Facebook for the under-13s, eh? That’s what Mark Zuckerberg wants. With two-year-olds using iPads, we clearly need online social networks for kids right down to kindergarten age. But please, dear God, not those bastards!
There’s two threads to unravel here. One is whether children under 13 should be interacting online. The other is whether Facebook can be trusted to provide the venue.
On the first point I’ll be blunt. If you reckon under-13s shouldn’t be interacting online, then you’re an idiot. What you’re really saying is that you want to destroy our children’s ability to cope with life. The important factor isn’t the online bit, it’s the interaction.

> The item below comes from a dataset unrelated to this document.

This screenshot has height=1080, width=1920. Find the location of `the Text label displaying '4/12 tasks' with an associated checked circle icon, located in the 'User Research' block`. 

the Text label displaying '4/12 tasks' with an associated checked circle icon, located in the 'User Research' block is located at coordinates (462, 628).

Humans are social animals. Some of the most important lessons children need to learn are about how to interact with others, how to co-operate, and where the boundaries of acceptable behaviour lie. The online realm is a fact of our existence now. Do you really want to delay these basic life lessons until kids are 13?

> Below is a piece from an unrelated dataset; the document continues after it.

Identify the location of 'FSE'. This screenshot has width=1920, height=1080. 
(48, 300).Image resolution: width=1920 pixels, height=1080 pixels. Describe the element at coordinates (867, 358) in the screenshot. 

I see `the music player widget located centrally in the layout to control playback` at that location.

Kids really do need to learn the nuances of online communication from an early an age as possible.
Zuckerberg’s little suggestion has of course triggered a wave of screechy moral panic. “There’s obviously lots of opportunities there for kids to be bullied and all sorts of things,” said Carmel Nash, director of the Parents and Friends Federation Queensland. “Who are they going to be friends with on there?”

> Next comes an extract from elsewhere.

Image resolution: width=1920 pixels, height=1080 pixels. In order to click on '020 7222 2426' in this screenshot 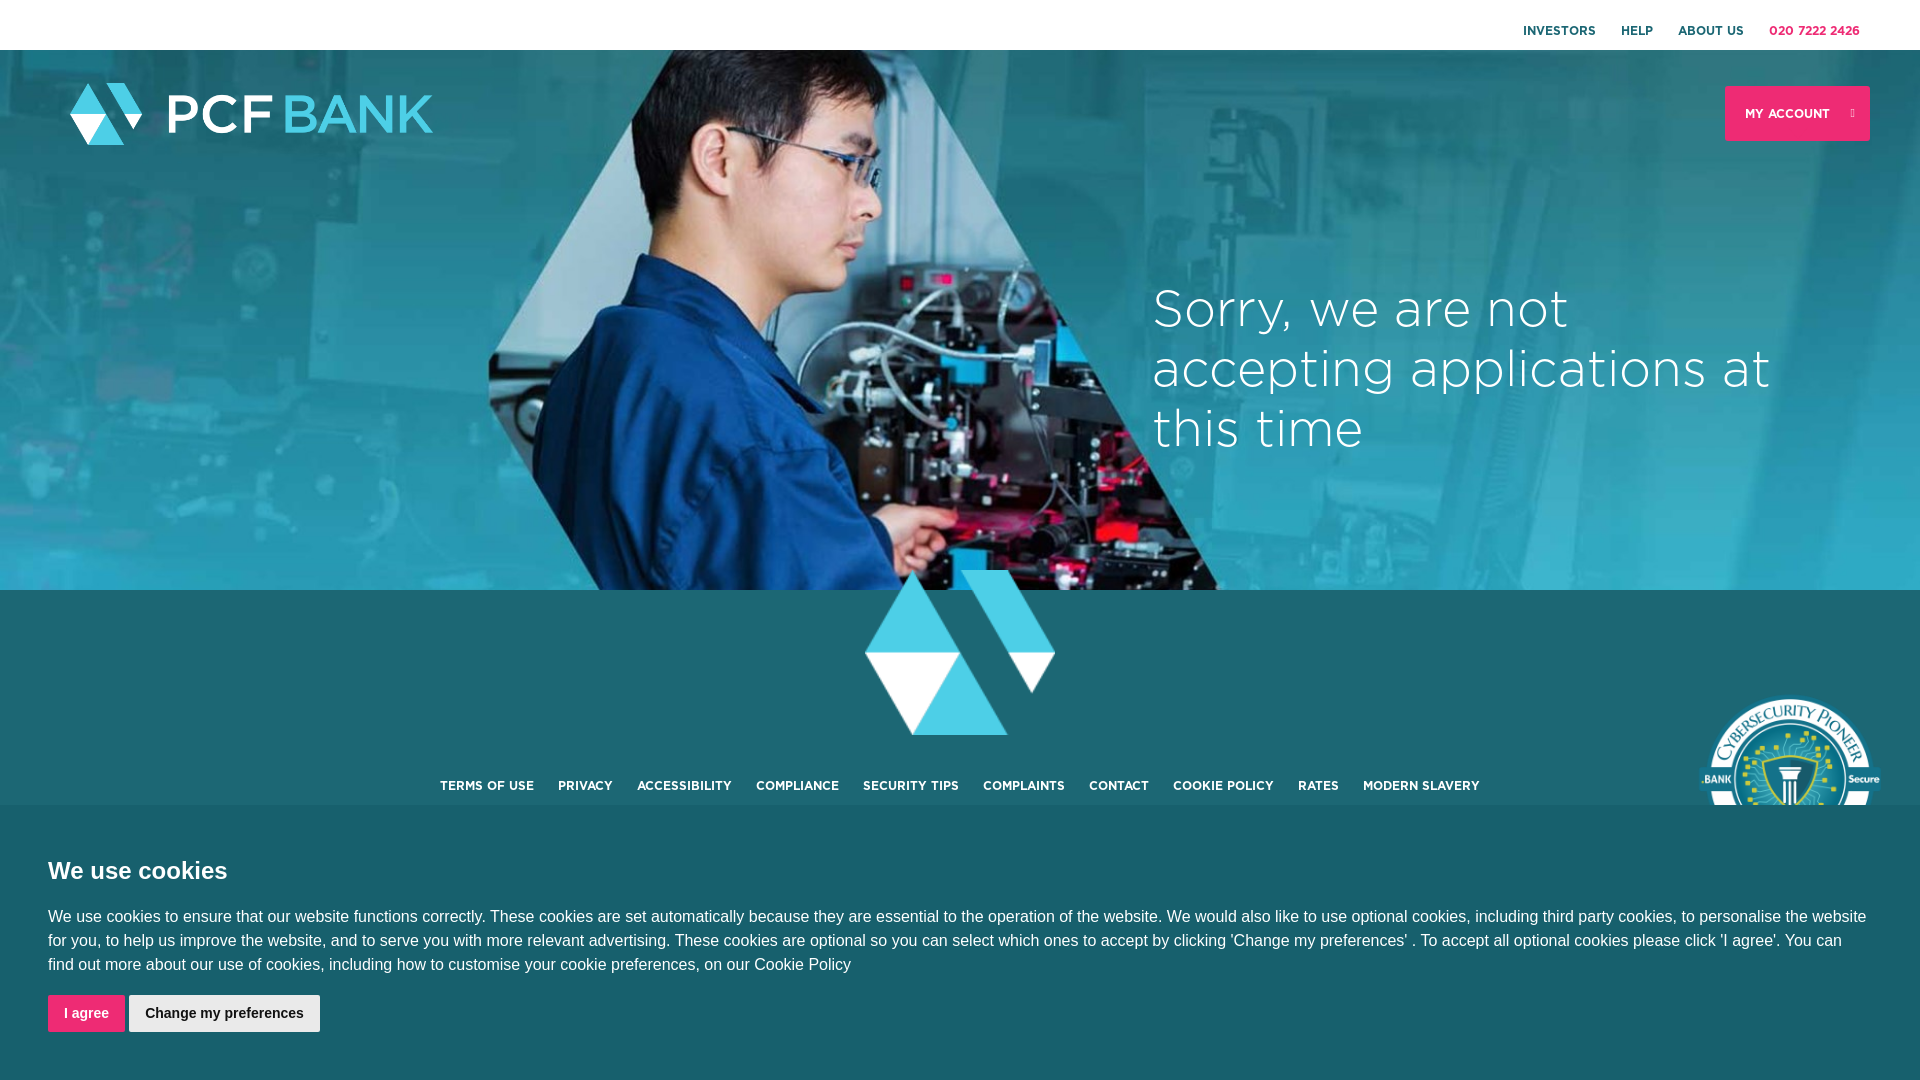, I will do `click(1814, 31)`.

Goodness me! Not just bullying, but “all sorts of things”.
Nash is right. Before Facebook, there was never the opportunity for kids to pick on younger kids, sneak up behind them in the locker room, punch them and call them names and then, when they respond in kind, grab them and throw their head against a locker door where it strikes the sharp metal edge, the excruciating pain, the blood everywhere, surrounded by laughter, the tears, the sudden sheer terror that you might be dying …
Sorry, just reminiscing about the happy primary school days we all had before the internet ruined everything. Where was I?
Oh yeah. Kids interacting with kids. They do that, you know. And you know how we deal with that? How we’ve always dealt with that? Responsible. Adult. Supervision.
Supervision, I said. Not control. Not constant monitoring. Kids need their own space in order to grow and learn. On the primary school playground kids can have conversations with each other metres, sometimes tens of metres away from any eavesdropping adults. They should be able to do the same online.
The screechy fear-merchants need to get a grip. The online world is safer than the physical world. Not only is the risk of physical harm removed, everything that happens can be logged. We already have software tools that can monitor online conversations for signs of bullying and other suspicious activity, should parents be too lazy to develop a proper relationship with their offspring.
There is no problem here. The problem is Facebook.
The second point is that Facebook’s entire business model is about you revealing as much personal information as possible, which they can turn into a product for advertisers. They try to get you to open up your privacy settings using what I consider to be unethical tricks.